Effects of Heuristic Rule Generation from Multiple Patterns in Multiobjective Fuzzy Genetics-Based Machine Learning

Fuzzy genetics-based machine learning (FGBML) has frequently been used for fuzzy classifier design. It is one of the promising evolutionary machine learning (EML) techniques from the viewpoint of data mining. This is because FGBML can generate accurate classifiers with linguistically interpretable fuzzy if-then rules. Of course, a classifier with tens of thousands of if-then rules is not linguistically understandable. Thus, the complexity minimization of fuzzy classifiers should be considered together with the accuracy maximization. In previous studies, we proposed hybrid FGBML and its multiobjective formulation (MoFGBML) to handle both the accuracy maximization and the complexity minimization simultaneously. MoFGBML can obtain a number of non-dominated classifiers with different tradeoffs between accuracy and complexity. In this paper, we focus on heuristic rule generation in MoFGBML to improve the search performance.
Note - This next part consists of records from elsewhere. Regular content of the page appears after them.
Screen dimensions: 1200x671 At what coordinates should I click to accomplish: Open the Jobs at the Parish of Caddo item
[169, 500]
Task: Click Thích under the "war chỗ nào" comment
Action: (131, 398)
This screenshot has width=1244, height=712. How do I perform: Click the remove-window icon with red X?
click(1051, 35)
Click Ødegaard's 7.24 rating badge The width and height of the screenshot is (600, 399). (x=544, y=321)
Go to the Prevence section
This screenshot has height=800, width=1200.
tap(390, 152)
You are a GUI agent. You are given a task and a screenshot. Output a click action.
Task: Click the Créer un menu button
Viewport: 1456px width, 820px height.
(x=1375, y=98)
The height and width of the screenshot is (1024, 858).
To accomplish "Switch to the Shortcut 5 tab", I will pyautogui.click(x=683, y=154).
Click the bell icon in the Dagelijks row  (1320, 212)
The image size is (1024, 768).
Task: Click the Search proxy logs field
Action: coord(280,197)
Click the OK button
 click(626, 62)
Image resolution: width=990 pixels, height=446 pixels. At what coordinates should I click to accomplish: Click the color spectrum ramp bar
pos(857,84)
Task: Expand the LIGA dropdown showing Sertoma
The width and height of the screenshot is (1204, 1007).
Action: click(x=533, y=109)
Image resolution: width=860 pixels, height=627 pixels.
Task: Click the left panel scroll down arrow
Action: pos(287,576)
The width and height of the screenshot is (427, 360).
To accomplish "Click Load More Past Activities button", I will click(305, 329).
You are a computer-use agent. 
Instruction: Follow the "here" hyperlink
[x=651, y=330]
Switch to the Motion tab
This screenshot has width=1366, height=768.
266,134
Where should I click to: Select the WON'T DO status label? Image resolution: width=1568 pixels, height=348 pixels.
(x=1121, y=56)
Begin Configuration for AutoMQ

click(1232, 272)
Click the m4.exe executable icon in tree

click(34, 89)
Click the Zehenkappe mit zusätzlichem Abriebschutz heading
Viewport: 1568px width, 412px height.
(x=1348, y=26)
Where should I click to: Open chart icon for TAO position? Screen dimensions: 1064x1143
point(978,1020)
In the original heuristic rule generation, each if-then rule is generated from a randomly-selected training pattern in a heuristic manner. This operation is performed at population initialization and during evolution. To generate more generalized rules according to the training data, we propose new heuristic rule generation where each rule is generated from multiple training patterns. Through computational experiments using some benchmark data sets, we discuss the effects of the proposed operation on the search performance of our MoFGBML.